Hemorheology, Sickle Cell Trait, and α-Thalassemia in Athletes: Effects of Exercise

Abstract

This study investigated hemorheological parameters in response to exercise in sickle cell trait (SCT) athletes with or without alpha-thalassemia Six athletes with SCT (HbAS), 7 athletes with SCT and alpha-thalassemia (HbASAT), and 10 control athletes (HbAA) performed a progressive and maximal exercise test on cycloergometer. Blood viscosity (etab), plasma viscosity (etap), etab at corrected hematocrit (etab45), hematocrit (Hct), and red blood cell (RBC) rigidity were assessed at rest, at maximal exercise and 24 h after exercise etab and etap were not different between the three groups at any time.
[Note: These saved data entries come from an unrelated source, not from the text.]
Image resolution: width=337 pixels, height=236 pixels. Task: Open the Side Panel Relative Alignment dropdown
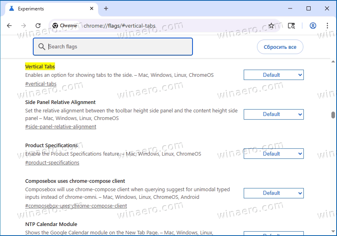(x=274, y=114)

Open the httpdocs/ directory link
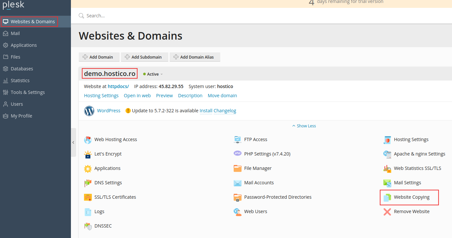pyautogui.click(x=118, y=86)
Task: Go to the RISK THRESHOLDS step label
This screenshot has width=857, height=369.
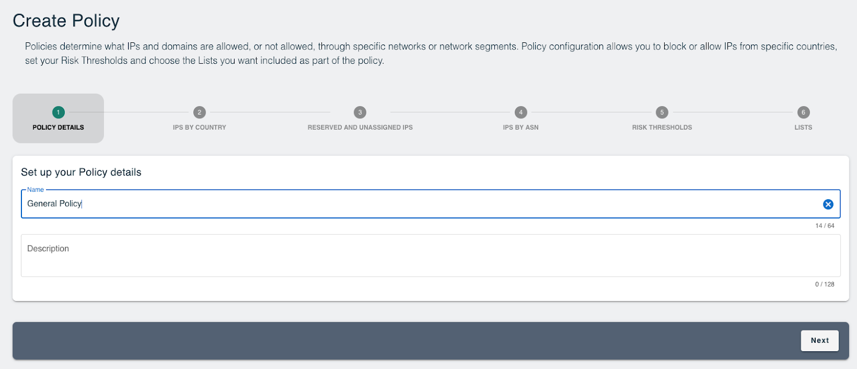Action: [x=662, y=127]
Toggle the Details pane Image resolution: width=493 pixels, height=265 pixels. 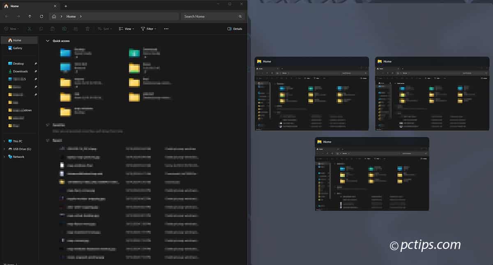pyautogui.click(x=234, y=28)
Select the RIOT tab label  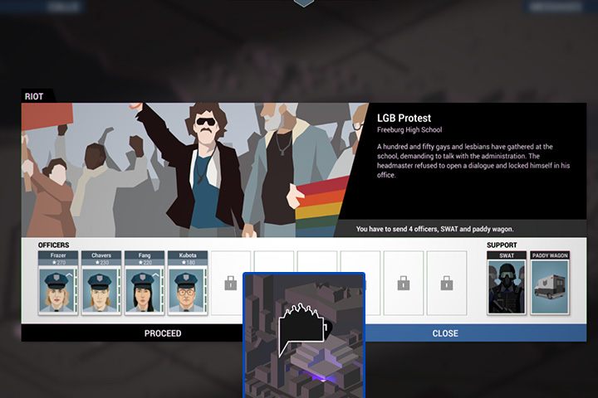(35, 96)
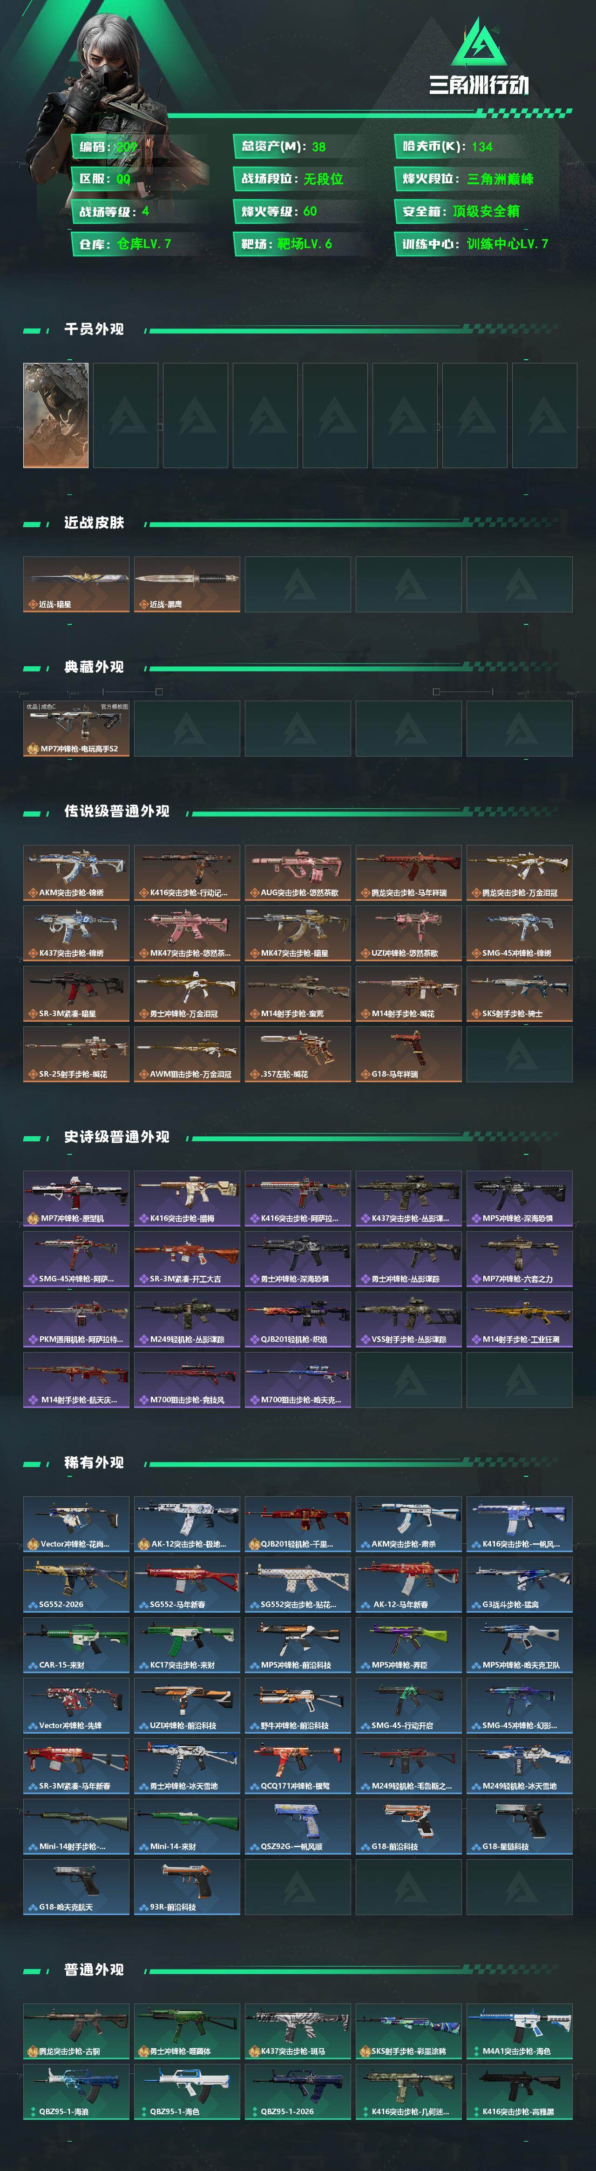Select the AKM突击步枪-锦绣 legendary skin
The height and width of the screenshot is (2171, 596).
click(76, 872)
Exercise induced changes in etab in HbAA and HbASAT groups but not in HbAS group. etab45 was higher in HbAS group compared with the other groups (P < 0.05), at rest and 24 h after exercise and increased only in HbAA group in response to exercise. HbAS group had lower Hct than HbAA group at any time. Hct and etap increased after exercise and declined under baseline values 24 h after exercise in all groups. RBC rigidity was higher in HbAS group compared with HbAA and HbASAT groups at any time, and was lower and higher at maximal exercise and 24 h after exercise, respectively, in all groups compared with resting values These results demonstrate that HbAS group is prone to higher RBC rigidity, which might lead to hemorheological alterations that are thought to participate to microcirculation disorders. However, these alterations are limited by the coexistence of alpha-thalassemia. Moreover, hemorheological parameters were not further impaired in SCT athletes with or without alpha-thalassemia in response to exercise. Training status might be protective from physiological stresses usually leading to sickling process in SCT carriers.